Pues, aunque el Programa de Naciones Unidas para el Desarrollo (PNUD), a principios de la década de los 90 proponía una nueva conceptualización del desarrollo conocida como «desarrollo humano», que busca superar la visión excesivamente economicista del desarrollo que identificaba éste con el crecimiento económico, no ha pasado de ser un discurso filosófico tomado prestado, mientras en su práctica y discurso técnico se sigue rigiendo por el reduccionismo economicista, como ha observado el catedrático Juan Tellería al diferencia esta dualidad discursiva y, a su vez, señalar la contradicción básica existe entre ambos discursos.

Si se toman los discursos de los Jefe de Estados de la región latinoamericana que dirigen a sus respectivas naciones, solo varían en la forma y el contexto, pero la línea discursiva versa sobre el mismo contenido: datos estadísticos avalados por los organismos internacionales que confirman y proyectan un crecimiento económico sostenible, mejoramiento en los indicadores de la salud, educación, seguridad, empleo y reducción de la pobreza. Sin embargo, el énfasis recae sobre el crecimiento económico.

Lo cierto es que tal crecimiento económico más allá de las estadísticas es una ficción con respecto al desarrollo humano de nuestros pueblos. Si de manera particular se aborda el panorama económico de la República Dominicana, los organismos internacionales señalan que el país entre el periodo comprendido entre 1991y 2019 ha registrado el mayor crecimiento económico de la región en los últimos años. Sin embargo, ¿por qué este crecimiento económico no se ha trasferido en un mayor desarrollo humano como propone el PNUD en su discurso filosófico, que permita ampliar el abanico de oportunidades y capacidades que las personas realmente tienen a su alcance? Dígase, acceso a educación de calidad gratuita, a la salud y un mayor poder adquisitivo real.

Mientras las gestiones gubernamentales exhiben su buen desempeño centrado en “cifras de crecimiento económico”, se excusan en factores externos para justificar el crecimiento de la deuda pública y el aumento del déficit fiscal.
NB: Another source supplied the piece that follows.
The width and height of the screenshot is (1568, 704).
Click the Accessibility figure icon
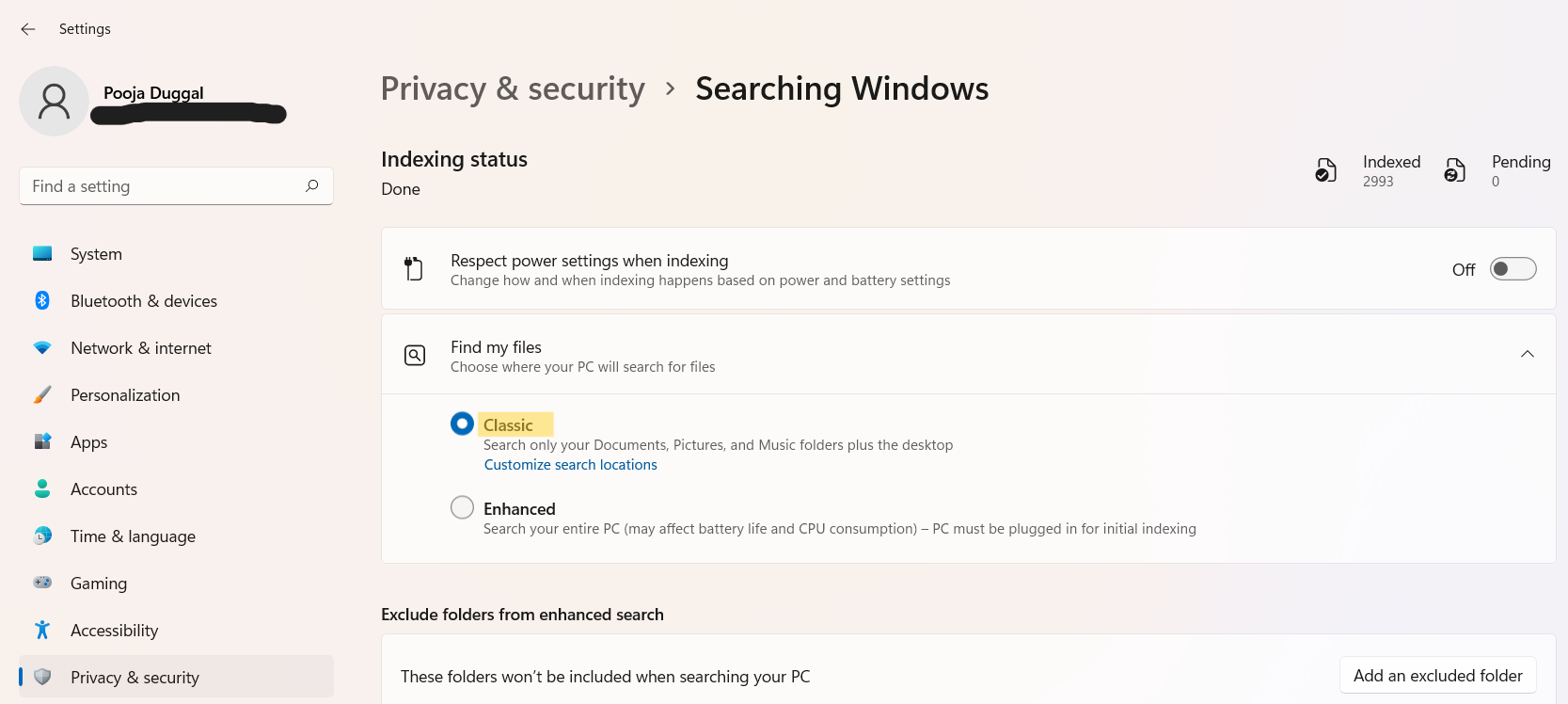tap(42, 630)
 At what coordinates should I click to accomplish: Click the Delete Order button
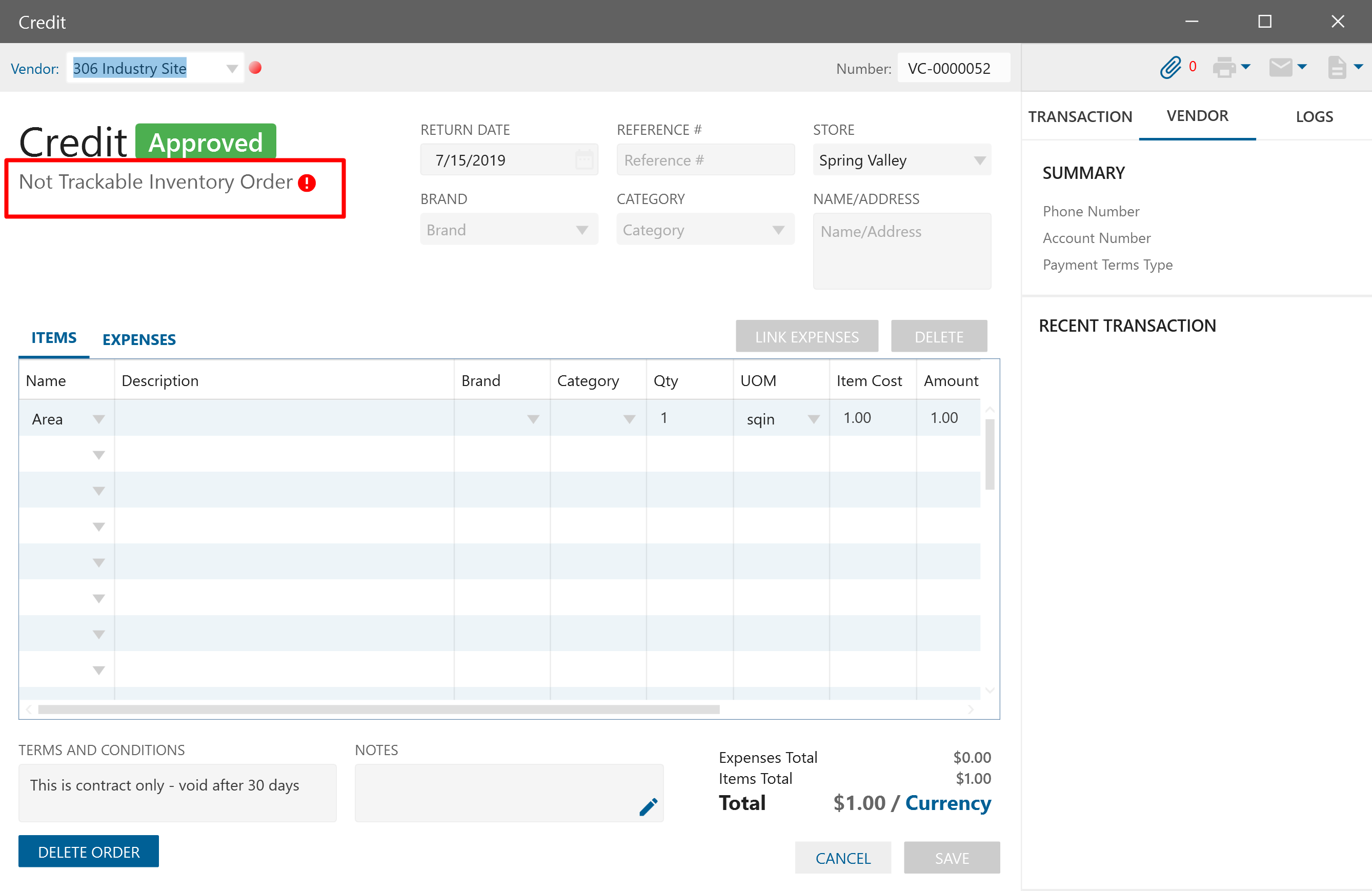pyautogui.click(x=89, y=851)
Así mismo, se maquilla con cifras los problemas estructurales que continúan sin mejoras sustanciales, generándose el dilema entre las estadísticas oficiales y la realidad que percibe la gente: educación y salud deficiente en la calidad, apagones eléctricos, inseguridad y carestía de la vida por nombrar algunas de las problemáticas que más afectan y preocupan a la población.

En consecuencia, ¿cuál es el destino de las riquezas que se produce?, porque formamos parte de la región donde la pobreza y la desigualdad colocan a las sociedades latinoamericanas entre las más deficitarias del mundo con economías dependientes y poco competitivas. Bajo este modelo, como sostiene Tellería “no parece realista pensar que en los próximos años desaparecerá eso que suele denominarse «subdesarrollo»”. Por consiguiente, hay que redirigir la mirada hacia un nuevo modelo político que en el centro de su praxis tenga al ser humano como fin y no como un simple recurso para la productividad.